This study performed on 59 MCRC patients confirms that the presence of KRAS
mutation in tumour is highly predictive of a non-response to treatment based on cetuximab plus chemotherapy, as shown previously in a series of 30 patients (Lievre et al, 2006
). It is important to highlight that, in our series, the proportions of CR/PR, SD and PD patients were 20.3, 32.2 and 47.5%, respectively, and this distribution is similar to that reported in the randomised cetuximab trial (Cunningham et al, 2004
). The relationship between KRAS
status and sensitivity to anti-EGFR monoclonal antibodies had not been found previously by Moroni et al (2005)
in a series of 31 patients. This discrepancy might probably be explained, at least in part, by the limited number of patients in these latter series. Direct sequencing allowed us to detect a KRAS
mutation in 16 out of 59 patients (27%) with MCRC, and among the 43 patients without detectable KRAS
mutations, 15 presented a PD. We hypothesized that we missed some KRAS
mutations by direct sequencing of tumour DNA, since malignant tumours are genetically heterogeneous. Furthermore, it is important to highlight that our study was based on paraffin-embedded tumours from which it is more difficult to obtain high-quality DNA. Using two independent sensitive methods, respectively, based on SNaPshot and PCR-LCR assays specifically designed to detect KRAS
mutation, we detected additional mutations in two patients with SD, four with PD but none in 11 with CR/PR. This demonstrates the need to use highly sensitive molecular techniques to ensure detection in tumours of mutations conferring resistance to treatments. Considering the heterogeneity of tumour cells, sampling tissue is particularly important. We determined using SnaPshot assay the KRAS
status in two to three different areas of three tumours including two with KRAS
mutation. These analyses showed that the results did not differ according to the site of the analysis. The absence of KRAS
mutation in 11 out of 28 patients with PD in our series is probably explained by the fact that KRAS
mutation is not the only genetic alteration conferring resistance to anti-EGFR antibodies. Indeed somatic alterations hitting other downstream effectors of the EGFR transduction cascade, such as RAF
, may have a similar effect.

§ **AVAILABLE DATA**
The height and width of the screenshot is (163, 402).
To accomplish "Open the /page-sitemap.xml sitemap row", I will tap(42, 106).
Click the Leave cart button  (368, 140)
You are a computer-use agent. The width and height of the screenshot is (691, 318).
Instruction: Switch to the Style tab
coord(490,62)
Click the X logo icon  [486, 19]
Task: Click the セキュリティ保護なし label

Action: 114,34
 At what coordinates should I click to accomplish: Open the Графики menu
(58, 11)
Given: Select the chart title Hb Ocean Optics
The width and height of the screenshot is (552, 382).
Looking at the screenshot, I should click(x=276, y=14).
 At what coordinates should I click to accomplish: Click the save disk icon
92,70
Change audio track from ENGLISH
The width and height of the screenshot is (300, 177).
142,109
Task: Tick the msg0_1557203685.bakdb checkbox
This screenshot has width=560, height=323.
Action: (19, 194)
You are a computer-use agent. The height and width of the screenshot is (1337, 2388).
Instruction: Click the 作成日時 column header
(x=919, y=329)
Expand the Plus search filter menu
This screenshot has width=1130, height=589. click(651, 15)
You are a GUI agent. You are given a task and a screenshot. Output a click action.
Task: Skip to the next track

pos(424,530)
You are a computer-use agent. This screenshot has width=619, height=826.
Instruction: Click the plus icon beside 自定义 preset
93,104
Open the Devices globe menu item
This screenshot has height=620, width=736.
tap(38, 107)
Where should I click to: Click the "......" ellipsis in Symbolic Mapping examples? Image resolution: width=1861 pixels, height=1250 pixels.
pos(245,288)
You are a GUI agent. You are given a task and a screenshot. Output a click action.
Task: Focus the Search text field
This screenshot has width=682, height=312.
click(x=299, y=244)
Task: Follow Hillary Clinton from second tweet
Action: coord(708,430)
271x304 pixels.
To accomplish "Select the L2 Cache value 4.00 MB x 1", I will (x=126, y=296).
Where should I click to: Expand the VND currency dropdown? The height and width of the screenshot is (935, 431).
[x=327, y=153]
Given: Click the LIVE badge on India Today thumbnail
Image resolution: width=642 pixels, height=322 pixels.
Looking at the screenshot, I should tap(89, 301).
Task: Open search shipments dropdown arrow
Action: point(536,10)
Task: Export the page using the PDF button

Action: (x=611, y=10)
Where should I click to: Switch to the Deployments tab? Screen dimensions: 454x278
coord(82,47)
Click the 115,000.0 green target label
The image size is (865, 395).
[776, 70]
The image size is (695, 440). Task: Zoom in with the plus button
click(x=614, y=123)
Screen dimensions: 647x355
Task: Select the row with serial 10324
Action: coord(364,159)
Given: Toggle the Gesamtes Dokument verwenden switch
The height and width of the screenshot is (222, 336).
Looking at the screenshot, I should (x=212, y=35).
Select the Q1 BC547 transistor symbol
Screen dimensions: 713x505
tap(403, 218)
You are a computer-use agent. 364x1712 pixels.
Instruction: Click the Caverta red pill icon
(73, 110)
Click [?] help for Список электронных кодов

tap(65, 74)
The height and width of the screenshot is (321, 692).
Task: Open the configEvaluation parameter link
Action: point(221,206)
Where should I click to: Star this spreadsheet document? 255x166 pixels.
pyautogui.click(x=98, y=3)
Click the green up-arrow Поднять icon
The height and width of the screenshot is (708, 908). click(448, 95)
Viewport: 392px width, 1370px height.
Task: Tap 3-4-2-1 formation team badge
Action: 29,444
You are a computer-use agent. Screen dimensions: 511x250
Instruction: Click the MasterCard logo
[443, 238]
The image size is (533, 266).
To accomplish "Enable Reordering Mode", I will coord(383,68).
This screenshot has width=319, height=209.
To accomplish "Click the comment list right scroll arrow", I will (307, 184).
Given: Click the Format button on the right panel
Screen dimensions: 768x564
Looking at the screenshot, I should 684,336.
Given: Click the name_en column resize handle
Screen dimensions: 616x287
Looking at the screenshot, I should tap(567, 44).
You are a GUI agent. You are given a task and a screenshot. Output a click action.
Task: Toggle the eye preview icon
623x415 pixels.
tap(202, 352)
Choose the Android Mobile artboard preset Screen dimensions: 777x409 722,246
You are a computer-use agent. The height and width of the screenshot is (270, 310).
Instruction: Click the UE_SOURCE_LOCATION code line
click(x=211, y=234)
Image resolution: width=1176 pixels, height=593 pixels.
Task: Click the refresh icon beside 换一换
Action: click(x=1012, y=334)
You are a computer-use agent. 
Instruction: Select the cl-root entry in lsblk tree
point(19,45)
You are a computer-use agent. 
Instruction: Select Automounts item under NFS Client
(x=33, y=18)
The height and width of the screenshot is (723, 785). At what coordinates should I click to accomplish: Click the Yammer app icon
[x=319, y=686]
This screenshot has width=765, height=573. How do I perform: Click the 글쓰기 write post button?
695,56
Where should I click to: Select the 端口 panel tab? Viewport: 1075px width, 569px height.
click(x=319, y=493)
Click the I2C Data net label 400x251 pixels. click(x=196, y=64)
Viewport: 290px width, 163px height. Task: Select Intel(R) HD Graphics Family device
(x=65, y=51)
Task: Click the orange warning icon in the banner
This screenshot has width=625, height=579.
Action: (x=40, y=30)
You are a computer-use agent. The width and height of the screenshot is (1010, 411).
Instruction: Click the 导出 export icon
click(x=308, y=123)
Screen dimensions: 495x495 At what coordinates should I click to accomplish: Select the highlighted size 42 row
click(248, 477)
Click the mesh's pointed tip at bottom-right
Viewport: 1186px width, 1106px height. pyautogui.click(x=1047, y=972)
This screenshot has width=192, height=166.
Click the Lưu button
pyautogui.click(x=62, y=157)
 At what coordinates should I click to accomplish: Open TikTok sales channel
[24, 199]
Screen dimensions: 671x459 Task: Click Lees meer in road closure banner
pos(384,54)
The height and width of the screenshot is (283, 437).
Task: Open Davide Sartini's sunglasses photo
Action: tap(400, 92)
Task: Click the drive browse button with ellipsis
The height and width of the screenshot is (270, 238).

§ **TASK TO COMPLETE**
Continue the discussion above of KRAS mutations and response to cetuximab in metastatic colorectal cancer, beginning right after its last sentence.

§ **ANSWER BELOW**
In conclusion, these results should prompt further studies on larger MCRC series to definitely establish the clinical relevance of KRAS mutation detection in anti-EGFR antibodies based on chemotherapy. They also highlight the need to use sensitive molecular methods to detect mutations conferring resistance and the two assays presented in this study should facilitate the detection of KRAS mutations in CRC, on a routine basis. A major criticism that should be made to all studies on predictive markers of clinical response to anti-EGFR agents in MCRC, including ours, is that the clinical response is evaluated on the metastatic disease whereas the presence of the molecular marker is assessed from the primary tumour. In the present study we had the opportunity to compare the KRAS mutational status between primary tumour and metastases in five patients whom samples were available. In these five patients, SnaPshot assay had indicated that a KRAS mutation was present in one case and absent in the remaining five cases. For these five patients, analysis of the corresponding metastatic site showed that the KRAS mutation status was identical between the primary tumour and metastases. Considering the genetic evolution of metastases compared to primary tumour, we think nevertheless that it will be important in the future to screen directly metastases for the presence of alterations conferring either sensitivity or resistance to these targeted therapies.